_Task details_
Rewrite every one of the rows below, replacing each "button" with "control" and leaving all else unchanged.

_Raw data_
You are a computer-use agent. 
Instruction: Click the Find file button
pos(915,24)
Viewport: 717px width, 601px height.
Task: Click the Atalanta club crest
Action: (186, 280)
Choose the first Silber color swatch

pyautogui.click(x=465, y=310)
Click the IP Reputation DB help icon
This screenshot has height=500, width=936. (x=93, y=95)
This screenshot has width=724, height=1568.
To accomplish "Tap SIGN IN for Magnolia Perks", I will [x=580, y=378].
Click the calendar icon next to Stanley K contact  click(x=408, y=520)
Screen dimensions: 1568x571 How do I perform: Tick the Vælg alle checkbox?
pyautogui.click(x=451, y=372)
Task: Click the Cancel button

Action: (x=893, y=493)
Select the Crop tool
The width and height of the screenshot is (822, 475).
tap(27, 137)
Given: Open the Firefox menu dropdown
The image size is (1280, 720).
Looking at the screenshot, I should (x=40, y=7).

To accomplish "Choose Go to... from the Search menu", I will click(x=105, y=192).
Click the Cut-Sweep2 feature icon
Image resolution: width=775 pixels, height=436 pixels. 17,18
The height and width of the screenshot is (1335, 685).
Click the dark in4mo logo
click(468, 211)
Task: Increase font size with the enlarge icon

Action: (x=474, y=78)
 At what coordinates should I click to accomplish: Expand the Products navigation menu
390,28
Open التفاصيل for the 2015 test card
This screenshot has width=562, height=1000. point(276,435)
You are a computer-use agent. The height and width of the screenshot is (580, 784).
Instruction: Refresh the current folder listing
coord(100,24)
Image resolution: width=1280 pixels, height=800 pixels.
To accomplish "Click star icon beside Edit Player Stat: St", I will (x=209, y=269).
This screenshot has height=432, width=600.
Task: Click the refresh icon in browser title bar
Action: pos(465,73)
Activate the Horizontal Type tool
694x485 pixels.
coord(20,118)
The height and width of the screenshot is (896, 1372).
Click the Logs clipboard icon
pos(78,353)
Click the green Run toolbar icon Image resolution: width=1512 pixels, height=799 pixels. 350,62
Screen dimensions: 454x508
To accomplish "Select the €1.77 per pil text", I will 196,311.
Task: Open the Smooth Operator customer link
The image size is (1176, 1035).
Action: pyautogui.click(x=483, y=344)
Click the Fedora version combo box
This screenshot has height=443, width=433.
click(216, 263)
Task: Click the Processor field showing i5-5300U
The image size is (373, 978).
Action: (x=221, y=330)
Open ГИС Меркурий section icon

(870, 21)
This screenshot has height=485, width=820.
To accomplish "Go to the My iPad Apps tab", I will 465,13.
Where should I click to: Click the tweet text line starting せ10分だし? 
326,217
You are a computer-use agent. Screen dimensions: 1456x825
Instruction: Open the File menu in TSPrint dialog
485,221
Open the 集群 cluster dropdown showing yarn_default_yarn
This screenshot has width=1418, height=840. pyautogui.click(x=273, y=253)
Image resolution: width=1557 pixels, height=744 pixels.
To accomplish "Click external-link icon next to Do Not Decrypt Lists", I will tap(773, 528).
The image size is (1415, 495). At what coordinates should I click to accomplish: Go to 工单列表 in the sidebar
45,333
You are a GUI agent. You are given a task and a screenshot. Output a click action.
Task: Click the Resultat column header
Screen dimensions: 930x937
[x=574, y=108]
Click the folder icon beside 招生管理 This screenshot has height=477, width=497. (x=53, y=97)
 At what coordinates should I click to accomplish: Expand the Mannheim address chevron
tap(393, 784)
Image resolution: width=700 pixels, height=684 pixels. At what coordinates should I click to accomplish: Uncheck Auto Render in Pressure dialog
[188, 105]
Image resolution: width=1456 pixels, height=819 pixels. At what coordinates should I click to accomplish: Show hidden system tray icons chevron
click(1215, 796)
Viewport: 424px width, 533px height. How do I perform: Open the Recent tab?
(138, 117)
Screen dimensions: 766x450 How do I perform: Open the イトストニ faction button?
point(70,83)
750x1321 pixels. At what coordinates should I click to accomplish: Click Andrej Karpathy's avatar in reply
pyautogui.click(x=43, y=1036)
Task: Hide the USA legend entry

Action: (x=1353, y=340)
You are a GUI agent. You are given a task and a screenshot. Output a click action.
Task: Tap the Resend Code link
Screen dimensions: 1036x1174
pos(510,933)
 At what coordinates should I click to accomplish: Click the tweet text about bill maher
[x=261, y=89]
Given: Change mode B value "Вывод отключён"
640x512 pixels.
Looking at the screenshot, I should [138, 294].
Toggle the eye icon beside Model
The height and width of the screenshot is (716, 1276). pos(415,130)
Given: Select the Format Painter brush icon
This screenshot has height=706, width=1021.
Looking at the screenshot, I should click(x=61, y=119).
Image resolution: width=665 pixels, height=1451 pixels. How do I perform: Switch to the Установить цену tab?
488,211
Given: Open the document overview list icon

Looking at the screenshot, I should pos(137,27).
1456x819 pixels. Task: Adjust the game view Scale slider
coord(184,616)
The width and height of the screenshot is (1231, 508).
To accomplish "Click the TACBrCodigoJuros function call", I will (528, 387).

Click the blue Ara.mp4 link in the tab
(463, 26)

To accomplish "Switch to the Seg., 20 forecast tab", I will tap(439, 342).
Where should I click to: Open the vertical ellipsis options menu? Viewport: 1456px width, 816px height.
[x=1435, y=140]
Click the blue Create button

_Response_
You are a computer-use agent. 
Instruction: Click the Find file control
pos(915,24)
Viewport: 717px width, 601px height.
Task: Click the Atalanta club crest
Action: (186, 280)
Choose the first Silber color swatch

pyautogui.click(x=465, y=310)
Click the IP Reputation DB help icon
This screenshot has height=500, width=936. (x=93, y=95)
This screenshot has width=724, height=1568.
To accomplish "Tap SIGN IN for Magnolia Perks", I will [x=580, y=378].
Click the calendar icon next to Stanley K contact  click(x=408, y=520)
Screen dimensions: 1568x571 How do I perform: Tick the Vælg alle checkbox?
pyautogui.click(x=451, y=372)
Task: Click the Cancel control

Action: (x=893, y=493)
Select the Crop tool
The width and height of the screenshot is (822, 475).
tap(27, 137)
Given: Open the Firefox menu dropdown
The image size is (1280, 720).
Looking at the screenshot, I should (x=40, y=7).

To accomplish "Choose Go to... from the Search menu", I will click(x=105, y=192).
Click the Cut-Sweep2 feature icon
Image resolution: width=775 pixels, height=436 pixels. 17,18
The height and width of the screenshot is (1335, 685).
Click the dark in4mo logo
click(468, 211)
Task: Increase font size with the enlarge icon

Action: (x=474, y=78)
 At what coordinates should I click to accomplish: Expand the Products navigation menu
390,28
Open التفاصيل for the 2015 test card
This screenshot has width=562, height=1000. point(276,435)
You are a computer-use agent. The height and width of the screenshot is (580, 784).
Instruction: Refresh the current folder listing
coord(100,24)
Image resolution: width=1280 pixels, height=800 pixels.
To accomplish "Click star icon beside Edit Player Stat: St", I will (x=209, y=269).
This screenshot has height=432, width=600.
Task: Click the refresh icon in browser title bar
Action: pos(465,73)
Activate the Horizontal Type tool
694x485 pixels.
coord(20,118)
The height and width of the screenshot is (896, 1372).
Click the Logs clipboard icon
pos(78,353)
Click the green Run toolbar icon Image resolution: width=1512 pixels, height=799 pixels. 350,62
Screen dimensions: 454x508
To accomplish "Select the €1.77 per pil text", I will 196,311.
Task: Open the Smooth Operator customer link
The image size is (1176, 1035).
Action: pyautogui.click(x=483, y=344)
Click the Fedora version combo box
This screenshot has height=443, width=433.
click(216, 263)
Task: Click the Processor field showing i5-5300U
The image size is (373, 978).
Action: (x=221, y=330)
Open ГИС Меркурий section icon

(870, 21)
This screenshot has height=485, width=820.
To accomplish "Go to the My iPad Apps tab", I will 465,13.
Where should I click to: Click the tweet text line starting せ10分だし? 
326,217
You are a computer-use agent. Screen dimensions: 1456x825
Instruction: Open the File menu in TSPrint dialog
485,221
Open the 集群 cluster dropdown showing yarn_default_yarn
This screenshot has width=1418, height=840. pyautogui.click(x=273, y=253)
Image resolution: width=1557 pixels, height=744 pixels.
To accomplish "Click external-link icon next to Do Not Decrypt Lists", I will tap(773, 528).
The image size is (1415, 495). At what coordinates should I click to accomplish: Go to 工单列表 in the sidebar
45,333
You are a GUI agent. You are given a task and a screenshot. Output a click action.
Task: Click the Resultat column header
Screen dimensions: 930x937
[x=574, y=108]
Click the folder icon beside 招生管理 This screenshot has height=477, width=497. (x=53, y=97)
 At what coordinates should I click to accomplish: Expand the Mannheim address chevron
tap(393, 784)
Image resolution: width=700 pixels, height=684 pixels. At what coordinates should I click to accomplish: Uncheck Auto Render in Pressure dialog
[188, 105]
Image resolution: width=1456 pixels, height=819 pixels. At what coordinates should I click to accomplish: Show hidden system tray icons chevron
click(1215, 796)
Viewport: 424px width, 533px height. How do I perform: Open the Recent tab?
(138, 117)
Screen dimensions: 766x450 How do I perform: Open the イトストニ faction control?
point(70,83)
750x1321 pixels. At what coordinates should I click to accomplish: Click Andrej Karpathy's avatar in reply
pyautogui.click(x=43, y=1036)
Task: Hide the USA legend entry

Action: (x=1353, y=340)
You are a GUI agent. You are given a task and a screenshot. Output a click action.
Task: Tap the Resend Code link
Screen dimensions: 1036x1174
pos(510,933)
 At what coordinates should I click to accomplish: Click the tweet text about bill maher
[x=261, y=89]
Given: Change mode B value "Вывод отключён"
640x512 pixels.
Looking at the screenshot, I should [138, 294].
Toggle the eye icon beside Model
The height and width of the screenshot is (716, 1276). pos(415,130)
Given: Select the Format Painter brush icon
This screenshot has height=706, width=1021.
Looking at the screenshot, I should click(x=61, y=119).
Image resolution: width=665 pixels, height=1451 pixels. How do I perform: Switch to the Установить цену tab?
488,211
Given: Open the document overview list icon

Looking at the screenshot, I should pos(137,27).
1456x819 pixels. Task: Adjust the game view Scale slider
coord(184,616)
The width and height of the screenshot is (1231, 508).
To accomplish "Click the TACBrCodigoJuros function call", I will (528, 387).

Click the blue Ara.mp4 link in the tab
(463, 26)

To accomplish "Switch to the Seg., 20 forecast tab", I will tap(439, 342).
Where should I click to: Open the vertical ellipsis options menu? Viewport: 1456px width, 816px height.
[x=1435, y=140]
Click the blue Create control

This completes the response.